### [Excerpted passage]

GOS has hosted padel tournaments in India including the GOS Open in Indore. We see what players at different levels actually use. That tournament experience informs every recommendation in this guide.
Why This Comparison Matters — and Who It’s For
This guide is for players who are ready to spend ₹20,000 or more on a padel racquet. If you’re a beginner or playing less than a year, you shouldn’t be reading this yet — our padel buying guide has better options for your level. This is for:
- Players who’ve been playing 18+ months and are ready for a tour-grade racquet
- Club-level competitors who want the best equipment their technique can use
- Players who’ve tried intermediate racquets and know they’ve outgrown them
- Anyone trying to decide between a NOX AT10 and an Adidas Metalbone specifically
Real Story: The conversation that made us write this guide
Siddharth came into our orbit via Instagram. He’d been playing padel competitively for two years in Bangalore, competed in three local tournaments, and was saving up for a premium racquet. He’d read every forum thread about NOX vs Adidas and come out more confused than when he started. He messaged us: ‘One group says NOX is the only brand serious players use. Another says Adidas Metalbone is just as good. Who’s right?’ The answer: both groups are partly right, and neither is giving him the full picture. We spent 20 minutes with him on a call. He bought the NOX AT10. We’re going to give you the same conversation this guide.
Brand DNA — What Each Company Stands For
| Factor | NOX | Adidas |
| Founded | 2000, Spain — padel only brand | 1949, Germany — multi-sport giant |
| Padel DNA | 100% padel — every decision is padel | Strong padel division, but multi-sport |
| Tour Endorsements | Agustín Tapia (World #1), Paquito Navarro | Ale Galán (former World #1), Marta Ortega |
| Signature Line | AT10 (Tapia) — tour-exact | Metalbone (Galán) — tour-grade |
| Carbon Technology | 18K carbon — densest commercially available | Metalbone face — proprietary carbon mix |
| India Availability | Strong — NOX AT10 stocked consistently | Limited — Metalbone harder to source |
| Price Range | ₹18,000–₹32,000 | ₹15,000–₹35,000 |
| Best For | Advanced players, power style, pure padel focus | Advanced, fashion + performance, power-control blend |
NOX — The Padel-Only Brand
NOX was founded in 2000 in Spain, when padel was still primarily a Spanish and Latin American sport. They’ve never made anything but padel racquets. Their engineers think about nothing except padel performance. When Agustín Tapia — currently ranked World No. 1 — chooses to put his name on the AT10, it’s not a marketing decision. It’s a performance validation. He plays with it on the World Padel Tour because it’s the best instrument for his game.

### [Work request 1]
In the padel racquet guide, when and where was NOX founded?
### [Work request 2]
Reproduce everything in the padel racquet guide from "GOS has hosted" down to "in this guide.".
### [Work request 3]
Pick up the padel racquet guide after its final sentence and keep writing it.

### [Dataset extract]
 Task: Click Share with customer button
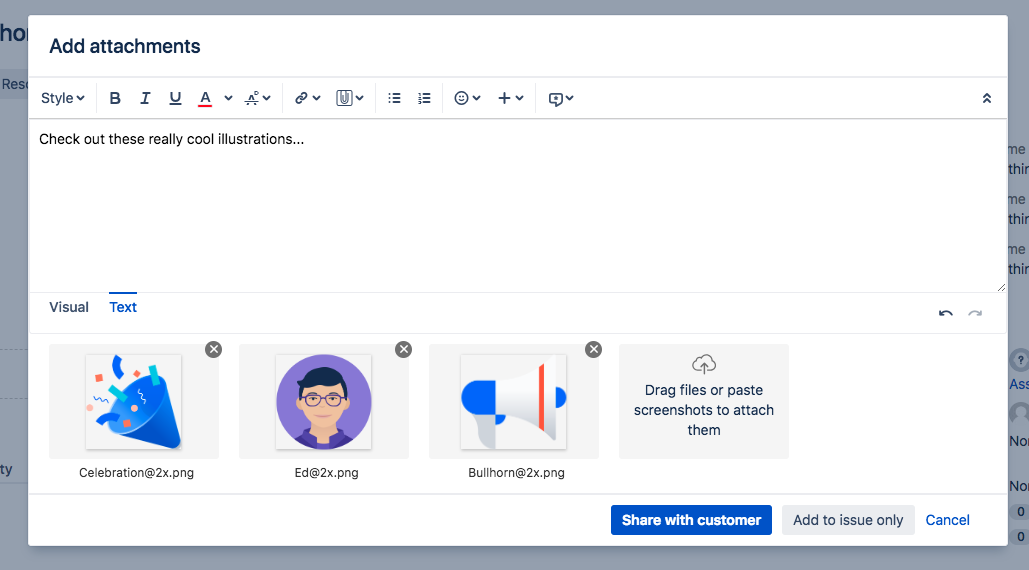691,520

### [Answer 1]
NOX was founded in 2000 in Spain.

### [Answer 2]
GOS has hosted padel tournaments in India including the GOS Open in Indore. We see what players at different levels actually use. That tournament experience informs every recommendation in this guide.

### [Answer 3]
NOX’s 18K carbon technology — the facing on the AT10 — is the densest carbon weave commercially available on a padel racquet. The stiffness this creates means maximum power transfer on a clean hit. This is what makes the AT10 extraordinary for players whose technique can access it.
Adidas — The Global Sports Giant with Elite Padel Credibility
Adidas’s padel line is not a side project. Their Metalbone series uses proprietary carbon technology and has been endorsed by former World No. 1 Ale Galán and multiple top-10 WPT players. The fashion-forward design is real — Adidas racquets are distinctive and well-built. But beyond aesthetics, their top-end engineering genuinely competes with NOX.
The challenge for Indian buyers: Adidas’s range in India is more limited and less consistently available than NOX. The Metalbone — their top-end product — is excellent but can be harder to source. Mid-range Adidas products offer less value compared to equivalent HEAD or Babolat racquets at the same price.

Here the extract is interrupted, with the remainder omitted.